Benefício com retroativo a servidores da Educação é tema de discussão na Câmara

A Prefeitura de Manaus paga, hoje, com retroativo a agosto, a progressão por tempo de serviço a educadores da rede municipal de ensino. Ao todo, 6.049 servidores receberão o benefício

Da Redação / redacao@diarioam.com.br

Manaus – Vereadores de Manaus discutiram, ontem (20), o pagamento do benefício e compromisso do Executivo Municipal com a valorização dos educadores e o uso da verba do Fundo de Manutenção e Desenvolvimento da Educação Básica e Valorização dos Profissionais da Educação (Fundeb) para o repasse com ganhos reais na aposentadoria.

O presidente da Câmara, Wilker Barreto, explicou que tem acompanhado o esforço do prefeito Arthur Neto nas ações de valorização e respeito aos professores. “Quero destacar aqui uma gestão que há quatro anos, mesmo com a pior crise econômica da história da República, tenta e consegue manter em dia seus compromissos com a categoria e com a cidade”, destacou.

Gestão mantém, mesmo com a pior crise, compromissos com educadores (Foto: Semcom/Divulgação)

Líder do prefeito na Câmara, o vereador Joelson Silva (PSC) disse que o que a prefeitura está priorizando é a carreira do educador.

Para o vereador Gilvandro Mota (PTC) o prefeito demonstra a preocupação “com o futuro destes educadores”.

O presidente do Sinteam, Marcos Libório, disse que “essa é uma conquista há muito tempo discutida com a Prefeitura, que sempre demonstrou interesse em garantir melhorias aos profissionais da educação municipal”. Para ele, “é um ganho real e não uma política pontual. A carreira é a vida do servidor e, por isso, defendemos essas promoções que vão agregar ganhos até na aposentadoria”.

Ainda em agosto, a prefeitura beneficiou, aproximadamente, 1,5 mil servidores da Semed com o pagamento da progressão por titularidade.
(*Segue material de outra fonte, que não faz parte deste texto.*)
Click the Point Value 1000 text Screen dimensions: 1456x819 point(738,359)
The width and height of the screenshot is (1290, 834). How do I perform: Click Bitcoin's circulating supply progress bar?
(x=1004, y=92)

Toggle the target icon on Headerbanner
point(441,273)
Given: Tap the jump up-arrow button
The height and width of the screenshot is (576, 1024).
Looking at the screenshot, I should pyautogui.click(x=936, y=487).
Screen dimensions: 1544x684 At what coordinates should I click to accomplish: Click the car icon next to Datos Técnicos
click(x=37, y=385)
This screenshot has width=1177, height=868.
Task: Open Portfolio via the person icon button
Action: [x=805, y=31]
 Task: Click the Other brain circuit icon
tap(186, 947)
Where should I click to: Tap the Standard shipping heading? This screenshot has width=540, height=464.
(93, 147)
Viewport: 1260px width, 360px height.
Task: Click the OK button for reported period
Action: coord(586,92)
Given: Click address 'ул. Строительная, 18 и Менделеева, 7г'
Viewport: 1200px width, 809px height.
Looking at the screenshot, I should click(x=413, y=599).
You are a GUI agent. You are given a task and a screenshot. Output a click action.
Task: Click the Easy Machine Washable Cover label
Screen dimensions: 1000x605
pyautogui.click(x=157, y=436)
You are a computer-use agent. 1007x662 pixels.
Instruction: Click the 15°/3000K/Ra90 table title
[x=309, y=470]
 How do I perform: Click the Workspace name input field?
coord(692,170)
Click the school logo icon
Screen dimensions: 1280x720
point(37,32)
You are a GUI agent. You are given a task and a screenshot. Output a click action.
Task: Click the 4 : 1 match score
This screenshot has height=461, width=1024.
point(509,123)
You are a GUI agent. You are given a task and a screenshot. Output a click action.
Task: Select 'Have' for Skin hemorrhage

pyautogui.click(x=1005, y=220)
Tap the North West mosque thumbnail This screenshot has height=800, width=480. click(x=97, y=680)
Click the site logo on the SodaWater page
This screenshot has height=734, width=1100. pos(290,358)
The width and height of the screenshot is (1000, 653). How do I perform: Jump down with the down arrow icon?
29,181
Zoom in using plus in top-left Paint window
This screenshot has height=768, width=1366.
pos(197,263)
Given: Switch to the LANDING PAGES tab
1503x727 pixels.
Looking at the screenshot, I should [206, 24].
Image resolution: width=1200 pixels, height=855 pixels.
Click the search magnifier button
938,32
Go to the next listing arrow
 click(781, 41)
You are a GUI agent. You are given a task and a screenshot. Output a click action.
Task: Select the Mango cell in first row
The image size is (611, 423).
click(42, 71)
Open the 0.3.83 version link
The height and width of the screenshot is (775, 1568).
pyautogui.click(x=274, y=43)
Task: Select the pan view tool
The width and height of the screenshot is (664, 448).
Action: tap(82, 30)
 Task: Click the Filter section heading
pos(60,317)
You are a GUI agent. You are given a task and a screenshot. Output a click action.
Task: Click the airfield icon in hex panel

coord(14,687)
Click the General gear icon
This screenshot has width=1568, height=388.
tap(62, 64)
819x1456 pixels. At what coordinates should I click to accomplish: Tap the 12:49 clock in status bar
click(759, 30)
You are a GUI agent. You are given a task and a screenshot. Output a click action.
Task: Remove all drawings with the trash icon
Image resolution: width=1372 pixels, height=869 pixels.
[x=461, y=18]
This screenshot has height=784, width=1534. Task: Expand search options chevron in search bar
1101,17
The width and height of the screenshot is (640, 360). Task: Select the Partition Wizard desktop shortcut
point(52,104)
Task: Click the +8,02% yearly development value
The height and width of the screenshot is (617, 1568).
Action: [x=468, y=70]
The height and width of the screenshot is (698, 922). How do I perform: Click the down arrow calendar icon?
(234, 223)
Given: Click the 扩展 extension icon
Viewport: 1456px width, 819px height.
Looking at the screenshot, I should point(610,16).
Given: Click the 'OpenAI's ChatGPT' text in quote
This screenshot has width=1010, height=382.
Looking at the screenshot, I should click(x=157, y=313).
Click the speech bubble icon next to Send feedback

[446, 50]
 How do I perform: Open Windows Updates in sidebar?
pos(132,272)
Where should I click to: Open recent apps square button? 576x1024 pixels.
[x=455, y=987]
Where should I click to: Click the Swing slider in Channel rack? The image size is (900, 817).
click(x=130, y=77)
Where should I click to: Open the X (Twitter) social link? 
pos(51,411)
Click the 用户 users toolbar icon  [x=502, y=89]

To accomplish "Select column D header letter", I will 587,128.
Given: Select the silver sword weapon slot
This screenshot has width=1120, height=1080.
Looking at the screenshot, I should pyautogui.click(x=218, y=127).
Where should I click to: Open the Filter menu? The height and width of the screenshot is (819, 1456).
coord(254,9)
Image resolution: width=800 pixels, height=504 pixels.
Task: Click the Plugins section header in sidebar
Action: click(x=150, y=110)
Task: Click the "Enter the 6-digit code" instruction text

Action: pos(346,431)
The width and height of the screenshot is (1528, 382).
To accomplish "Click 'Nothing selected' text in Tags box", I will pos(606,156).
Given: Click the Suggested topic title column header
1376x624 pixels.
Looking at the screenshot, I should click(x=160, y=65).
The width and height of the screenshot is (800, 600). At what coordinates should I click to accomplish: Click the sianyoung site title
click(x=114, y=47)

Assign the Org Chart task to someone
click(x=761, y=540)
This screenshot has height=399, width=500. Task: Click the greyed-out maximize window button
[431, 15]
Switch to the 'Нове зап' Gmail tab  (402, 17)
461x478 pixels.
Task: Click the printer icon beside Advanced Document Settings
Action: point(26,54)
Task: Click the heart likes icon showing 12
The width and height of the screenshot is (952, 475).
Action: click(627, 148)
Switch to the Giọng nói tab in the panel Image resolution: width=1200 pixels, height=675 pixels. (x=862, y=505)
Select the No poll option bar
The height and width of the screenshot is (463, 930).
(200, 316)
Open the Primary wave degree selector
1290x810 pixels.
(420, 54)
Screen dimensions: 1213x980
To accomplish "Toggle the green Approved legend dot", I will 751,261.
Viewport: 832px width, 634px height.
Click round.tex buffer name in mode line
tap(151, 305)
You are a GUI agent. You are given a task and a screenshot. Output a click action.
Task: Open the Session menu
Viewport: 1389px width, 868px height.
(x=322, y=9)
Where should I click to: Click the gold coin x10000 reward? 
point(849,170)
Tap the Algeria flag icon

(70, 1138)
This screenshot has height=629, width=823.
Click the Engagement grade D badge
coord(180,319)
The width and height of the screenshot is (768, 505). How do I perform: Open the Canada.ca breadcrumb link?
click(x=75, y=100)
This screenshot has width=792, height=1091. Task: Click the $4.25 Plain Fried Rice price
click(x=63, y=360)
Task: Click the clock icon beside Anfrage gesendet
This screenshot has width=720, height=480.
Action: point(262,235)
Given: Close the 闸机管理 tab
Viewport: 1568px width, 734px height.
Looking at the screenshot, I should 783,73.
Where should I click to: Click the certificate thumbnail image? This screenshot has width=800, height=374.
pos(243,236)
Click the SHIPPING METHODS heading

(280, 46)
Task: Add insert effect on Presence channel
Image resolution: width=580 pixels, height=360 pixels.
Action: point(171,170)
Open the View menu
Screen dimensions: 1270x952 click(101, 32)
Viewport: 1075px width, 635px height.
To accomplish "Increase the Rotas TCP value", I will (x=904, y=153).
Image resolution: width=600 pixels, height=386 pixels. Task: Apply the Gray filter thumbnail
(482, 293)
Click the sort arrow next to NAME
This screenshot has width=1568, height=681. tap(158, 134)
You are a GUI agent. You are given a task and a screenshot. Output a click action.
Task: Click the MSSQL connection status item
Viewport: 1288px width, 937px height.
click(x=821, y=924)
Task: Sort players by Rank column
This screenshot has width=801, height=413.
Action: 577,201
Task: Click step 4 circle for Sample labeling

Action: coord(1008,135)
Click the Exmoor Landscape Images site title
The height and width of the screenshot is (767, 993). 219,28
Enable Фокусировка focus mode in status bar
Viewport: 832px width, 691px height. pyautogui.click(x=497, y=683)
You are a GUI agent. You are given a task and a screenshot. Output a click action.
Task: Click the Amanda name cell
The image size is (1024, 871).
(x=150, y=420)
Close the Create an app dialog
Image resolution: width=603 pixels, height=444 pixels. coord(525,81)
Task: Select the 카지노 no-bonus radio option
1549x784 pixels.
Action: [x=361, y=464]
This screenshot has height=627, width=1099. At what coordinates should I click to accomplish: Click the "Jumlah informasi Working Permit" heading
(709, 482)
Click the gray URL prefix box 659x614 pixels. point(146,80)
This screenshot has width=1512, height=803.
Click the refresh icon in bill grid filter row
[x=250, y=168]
A expectativa é que na folha de pagamento do mês de outubro sejam incluídos os demais servidores da Semed – totalizando os mais de 10 mil – que serão alcançados com os benefícios das progressões e reenquadramento.

Conforme a Lei Federal 11.494/ 2007, que regulamenta o Fundeb, pelo menos 60% dos recursos dos recursos devem ser aplicados na remuneração de profissionais do magistério e os outros 40% em despesas de manutenção e desenvolvimento do ensino. Atualmente, a prefeitura utiliza 82% em pagamentos de salários, devido à priorização de manter os salários dos educadores.